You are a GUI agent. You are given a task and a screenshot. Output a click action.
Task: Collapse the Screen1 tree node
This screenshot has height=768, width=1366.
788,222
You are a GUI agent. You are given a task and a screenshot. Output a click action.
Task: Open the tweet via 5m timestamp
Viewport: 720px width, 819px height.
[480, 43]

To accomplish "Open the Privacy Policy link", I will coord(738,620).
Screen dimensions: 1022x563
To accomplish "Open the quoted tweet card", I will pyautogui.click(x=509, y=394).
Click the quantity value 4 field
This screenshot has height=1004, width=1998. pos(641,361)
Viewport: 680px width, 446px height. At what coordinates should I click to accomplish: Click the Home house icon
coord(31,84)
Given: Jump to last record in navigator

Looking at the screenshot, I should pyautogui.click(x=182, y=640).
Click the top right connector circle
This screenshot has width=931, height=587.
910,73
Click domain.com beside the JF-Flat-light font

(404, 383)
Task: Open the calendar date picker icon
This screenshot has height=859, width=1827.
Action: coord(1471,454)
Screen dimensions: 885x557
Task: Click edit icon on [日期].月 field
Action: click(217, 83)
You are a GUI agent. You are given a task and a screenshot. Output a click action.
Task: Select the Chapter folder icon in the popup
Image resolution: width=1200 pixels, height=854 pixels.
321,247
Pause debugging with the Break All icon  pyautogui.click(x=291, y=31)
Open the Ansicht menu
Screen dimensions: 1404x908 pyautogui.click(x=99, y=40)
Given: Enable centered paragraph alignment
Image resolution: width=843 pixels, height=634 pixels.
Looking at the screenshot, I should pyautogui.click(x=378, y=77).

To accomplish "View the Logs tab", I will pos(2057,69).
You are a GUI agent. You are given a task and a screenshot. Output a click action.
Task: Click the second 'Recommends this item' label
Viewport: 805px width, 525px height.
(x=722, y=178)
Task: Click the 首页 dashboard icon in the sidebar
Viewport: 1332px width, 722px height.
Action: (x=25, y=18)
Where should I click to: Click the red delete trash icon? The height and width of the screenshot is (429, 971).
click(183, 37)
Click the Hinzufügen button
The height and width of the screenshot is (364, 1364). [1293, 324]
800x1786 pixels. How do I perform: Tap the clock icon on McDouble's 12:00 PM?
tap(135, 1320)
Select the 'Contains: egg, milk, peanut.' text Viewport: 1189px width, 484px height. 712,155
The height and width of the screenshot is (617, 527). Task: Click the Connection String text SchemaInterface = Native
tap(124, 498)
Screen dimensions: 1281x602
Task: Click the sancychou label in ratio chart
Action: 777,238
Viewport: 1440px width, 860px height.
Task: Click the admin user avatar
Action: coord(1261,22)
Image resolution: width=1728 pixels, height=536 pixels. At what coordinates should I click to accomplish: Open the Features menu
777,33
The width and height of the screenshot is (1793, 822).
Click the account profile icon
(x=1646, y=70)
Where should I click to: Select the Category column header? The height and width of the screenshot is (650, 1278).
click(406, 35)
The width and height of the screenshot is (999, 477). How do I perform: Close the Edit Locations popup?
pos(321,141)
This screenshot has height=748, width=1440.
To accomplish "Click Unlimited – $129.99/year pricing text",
************
## PROBLEM DETAILS
After locating the line with "Task: Click the 首页" in the material above, return it and each line after it exactly, ending at the line with "Select the 'Contains: egg, milk, peanut.'".

## RESULT OF THE TASK
Task: Click the 首页 dashboard icon in the sidebar
Viewport: 1332px width, 722px height.
Action: (x=25, y=18)
Where should I click to: Click the red delete trash icon? The height and width of the screenshot is (429, 971).
click(183, 37)
Click the Hinzufügen button
The height and width of the screenshot is (364, 1364). [1293, 324]
800x1786 pixels. How do I perform: Tap the clock icon on McDouble's 12:00 PM?
tap(135, 1320)
Select the 'Contains: egg, milk, peanut.' text Viewport: 1189px width, 484px height. 712,155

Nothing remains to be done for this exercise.